I didn’t eat these flowers at any point, so my comparison is more a product of my brain than a simple statement of facts.

But anyway…here’s the last of the dried flower photographs. Tomorrow it’s on to something else.

Lubbock, Texas
photographed 5.26.2025

eventually it fades

Is “focus” a suggestion instead of hard photographic rule?

Do those yellow petals look like flashes of fish in a pond?

Lubbock, Texas
photographed 5.26.2025

false rain

Me + a spray bottle + lots of side-eye from our houseguests got me this picture.

Lubbock, Texas
photographed 5.23.2025

the way through

This is the beginning of the end of the dead-flower images. For now.

I grew up in a house full of “Early American” furniture, which featured really shiny maple pieces. My mom had a set of table pads that we put down over the kitchen table any time we used it, to protect that fancy finish.

It will not surprise you, probably, to know I took a different approach with my furniture. My own kitchen table is pine; it used to be waxed but that wore off decades ago.
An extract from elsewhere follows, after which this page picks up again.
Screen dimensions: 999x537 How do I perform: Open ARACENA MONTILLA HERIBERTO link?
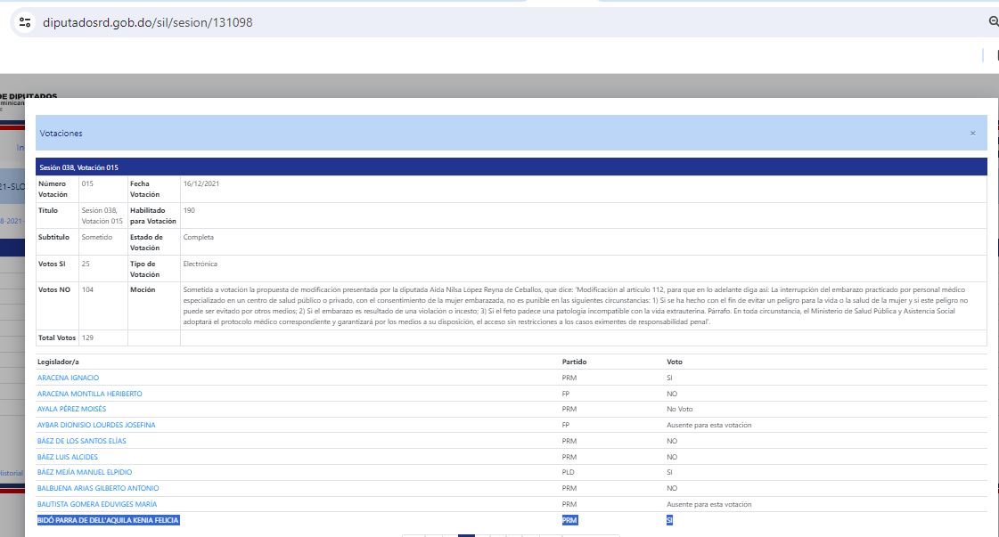89,394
In the interim, it’s built up a lot of character, with scratches and marks and a variety of stains. Most of the stains fade over time, which is a moral lesson that I am too lazy right now to write about. The current most prominent stain is some turquoise fountain pen ink that got away from me. It’s already being absorbed into the wood, and on its way to becoming a forgotten thing that happened.

Lubbock, Texas
photographed 5.23.2025

all attempts at reconciliation failed

 

To be clear: these flowers were fresh and fragrant when I received them. Ten days later, though, they were neither of those things.

You know my mind rarely follows a straight line, so maybe you’ll see that this made sense to me: I thought it would be entertaining to turn the “dew on flowers” trope around and make dewy drops all over dead flowers. I know: it sounds dumb now that I see it written down. And maybe I ought to have written it down BEFORE I took a pile of photos.

I don’t know how much trope-turning I did, but I did find out that wet, dead roses are really stinky.